Reduced from 784 to 398 features


## 🟨 Step 2: Apply PCA
- Use sklearn.decomposition.PCA
- Try both:
  - n_components = 0.95 (retain 95% variance)
  - n_components = 0.98

In [7]:
from sklearn.decomposition import PCA

pca_95 = PCA(n_components=100, svd_solver='randomized',random_state=42)
X_pca_95 = pca_95.fit_transform(X_reduced)

print(f"🔍 95% Variance → {X_pca_95.shape[1]} components")

# Optional: Save transformed data for reuse
# np.save('data/preprocessed/X_pca_95.npy', X_pca_95)

🔍 95% Variance → 100 components


## 🟧 Step 3: Train Classical ML Models
Train with cross-validation and accuracy checks:
- Support Vector Classifier (SVC)
- Random Forest
- k-Nearest Neighbors

In [8]:
from sklearn.model_selection import train_test_split

X_train, X_val, y_train, y_val = train_test_split(X_pca_95, y, test_size=0.2, random_state=42, stratify=y)

In [None]:
from sklearn.model_selection import GridSearchCV
from sklearn.svm import SVC

svc = SVC()

svc_params = {
    'C': [1, 10, 100],
    'kernel': ['rbf', 'poly'],
    'gamma': ['scale', 'auto']
}

grid_svc = GridSearchCV(svc, svc_params, cv=3, scoring='accuracy', verbose=2, n_jobs=-1)
grid_svc.fit(X_train, y_train)

print("🔍 Best SVC Params:", grid_svc.best_params_)
print("✅ SVC Best CV Accuracy:", grid_svc.best_score_)

# Evaluate on validation set
svc_val_preds = grid_svc.predict(X_val)
from sklearn.metrics import accuracy_score
print("🎯 SVC Validation Accuracy:", accuracy_score(y_val, svc_val_preds))

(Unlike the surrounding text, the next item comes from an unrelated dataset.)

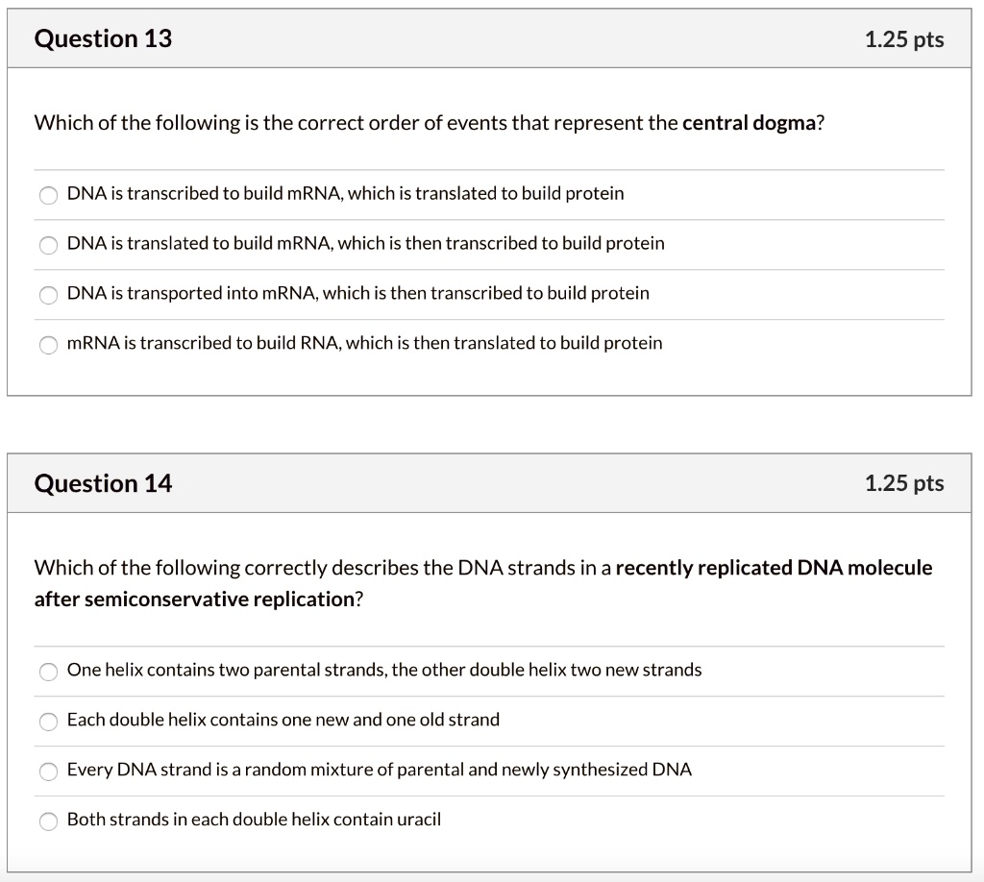984x882 pixels.
Task: Click the Question 14 heading
Action: [x=102, y=483]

Fitting 3 folds for each of 12 candidates, totalling 36 fits


In [None]:
from sklearn.ensemble import RandomForestClassifier

rf = RandomForestClassifier(random_state=42)

rf_params = {
    'n_estimators': [100, 200],
    'max_depth': [10, 20, None],
    'min_samples_split': [2, 5]
}

grid_rf = GridSearchCV(rf, rf_params, cv=3, scoring='accuracy', verbose=2, n_jobs=-1)
grid_rf.fit(X_train, y_train)

print("🔍 Best RF Params:", grid_rf.best_params_)
print("✅ RF Best CV Accuracy:", grid_rf.best_score_)

# Evaluate on validation
rf_val_preds = grid_rf.predict(X_val)
print("🎯 RF Validation Accuracy:", accuracy_score(y_val, rf_val_preds))

In [None]:
from sklearn.metrics import confusion_matrix, classification_report
print(classification_report(y_val, svc_val_preds))
print('-------------------------------------------------------------')
print(classification_report(y_val, rf_val_preds))